### Saved data entries
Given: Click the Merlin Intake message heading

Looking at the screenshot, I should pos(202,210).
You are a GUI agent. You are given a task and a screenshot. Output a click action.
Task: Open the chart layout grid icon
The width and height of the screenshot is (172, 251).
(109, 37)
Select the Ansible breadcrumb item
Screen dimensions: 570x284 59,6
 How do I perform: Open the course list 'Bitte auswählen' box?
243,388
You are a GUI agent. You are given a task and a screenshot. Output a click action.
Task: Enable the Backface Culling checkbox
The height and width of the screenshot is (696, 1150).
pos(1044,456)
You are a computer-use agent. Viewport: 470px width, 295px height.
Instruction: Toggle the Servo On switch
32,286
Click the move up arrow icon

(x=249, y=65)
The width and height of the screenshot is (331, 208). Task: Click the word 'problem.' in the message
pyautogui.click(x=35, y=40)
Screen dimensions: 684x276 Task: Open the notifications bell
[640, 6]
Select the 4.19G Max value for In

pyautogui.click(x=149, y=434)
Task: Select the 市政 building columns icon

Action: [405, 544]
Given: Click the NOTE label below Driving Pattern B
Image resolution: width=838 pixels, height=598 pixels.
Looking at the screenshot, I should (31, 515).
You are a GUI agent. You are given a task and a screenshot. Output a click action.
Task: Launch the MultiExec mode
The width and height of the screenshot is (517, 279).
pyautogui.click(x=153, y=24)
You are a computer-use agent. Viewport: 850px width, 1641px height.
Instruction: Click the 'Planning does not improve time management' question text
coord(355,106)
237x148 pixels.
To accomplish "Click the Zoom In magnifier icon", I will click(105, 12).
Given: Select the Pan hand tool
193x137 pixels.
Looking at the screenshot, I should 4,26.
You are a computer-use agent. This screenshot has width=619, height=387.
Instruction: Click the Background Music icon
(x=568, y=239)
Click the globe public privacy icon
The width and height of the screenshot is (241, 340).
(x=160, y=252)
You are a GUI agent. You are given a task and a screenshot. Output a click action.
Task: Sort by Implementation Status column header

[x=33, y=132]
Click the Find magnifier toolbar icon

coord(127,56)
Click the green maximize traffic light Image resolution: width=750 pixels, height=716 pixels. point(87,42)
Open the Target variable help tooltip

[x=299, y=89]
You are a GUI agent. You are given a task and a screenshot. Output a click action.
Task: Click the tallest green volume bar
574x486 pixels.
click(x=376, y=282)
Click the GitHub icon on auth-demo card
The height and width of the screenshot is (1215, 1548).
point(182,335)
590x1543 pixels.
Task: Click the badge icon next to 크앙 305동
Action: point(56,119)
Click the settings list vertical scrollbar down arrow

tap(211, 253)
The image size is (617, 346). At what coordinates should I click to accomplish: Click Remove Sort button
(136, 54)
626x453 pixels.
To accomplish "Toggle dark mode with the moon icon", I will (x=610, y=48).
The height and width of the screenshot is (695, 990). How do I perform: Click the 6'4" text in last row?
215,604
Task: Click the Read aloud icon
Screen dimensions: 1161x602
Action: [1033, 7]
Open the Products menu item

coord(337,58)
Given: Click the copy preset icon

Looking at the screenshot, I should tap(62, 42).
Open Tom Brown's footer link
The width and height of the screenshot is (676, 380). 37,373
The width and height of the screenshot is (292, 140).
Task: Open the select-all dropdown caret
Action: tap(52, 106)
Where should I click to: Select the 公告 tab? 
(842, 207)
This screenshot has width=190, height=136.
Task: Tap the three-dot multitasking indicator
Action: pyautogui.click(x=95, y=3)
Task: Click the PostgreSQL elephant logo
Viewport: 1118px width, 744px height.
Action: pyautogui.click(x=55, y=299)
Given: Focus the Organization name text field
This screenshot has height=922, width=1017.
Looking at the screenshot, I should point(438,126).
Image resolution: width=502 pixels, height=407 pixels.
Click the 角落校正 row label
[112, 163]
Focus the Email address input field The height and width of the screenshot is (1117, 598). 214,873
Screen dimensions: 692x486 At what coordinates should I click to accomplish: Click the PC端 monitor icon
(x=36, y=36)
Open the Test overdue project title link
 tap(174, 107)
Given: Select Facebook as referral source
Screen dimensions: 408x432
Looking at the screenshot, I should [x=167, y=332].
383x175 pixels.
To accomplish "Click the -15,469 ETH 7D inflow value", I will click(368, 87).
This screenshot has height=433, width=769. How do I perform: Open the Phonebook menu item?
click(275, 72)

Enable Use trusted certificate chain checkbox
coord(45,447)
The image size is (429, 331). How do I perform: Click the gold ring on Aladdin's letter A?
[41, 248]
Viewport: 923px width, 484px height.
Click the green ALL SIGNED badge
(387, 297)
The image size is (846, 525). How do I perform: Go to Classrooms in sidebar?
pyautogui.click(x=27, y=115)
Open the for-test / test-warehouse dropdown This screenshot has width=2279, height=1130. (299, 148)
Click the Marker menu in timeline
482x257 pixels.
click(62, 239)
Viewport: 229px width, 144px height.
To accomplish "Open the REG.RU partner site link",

### What to produce
Convert everything from the line containing "Given: Click the copy preset icon" down to the line containing "Action: pyautogui.click(x=95, y=3)" into a Markdown table with the columns Row and Line. Number each line in Row, and leave out blank lines.

### Problem solution
| Row | Line |
|---|---|
| 1 | Given: Click the copy preset icon |
| 2 | Looking at the screenshot, I should tap(62, 42). |
| 3 | Open Tom Brown's footer link |
| 4 | The width and height of the screenshot is (676, 380). 37,373 |
| 5 | The width and height of the screenshot is (292, 140). |
| 6 | Task: Open the select-all dropdown caret |
| 7 | Action: tap(52, 106) |
| 8 | Where should I click to: Select the 公告 tab?  |
| 9 | (842, 207) |
| 10 | This screenshot has width=190, height=136. |
| 11 | Task: Tap the three-dot multitasking indicator |
| 12 | Action: pyautogui.click(x=95, y=3) |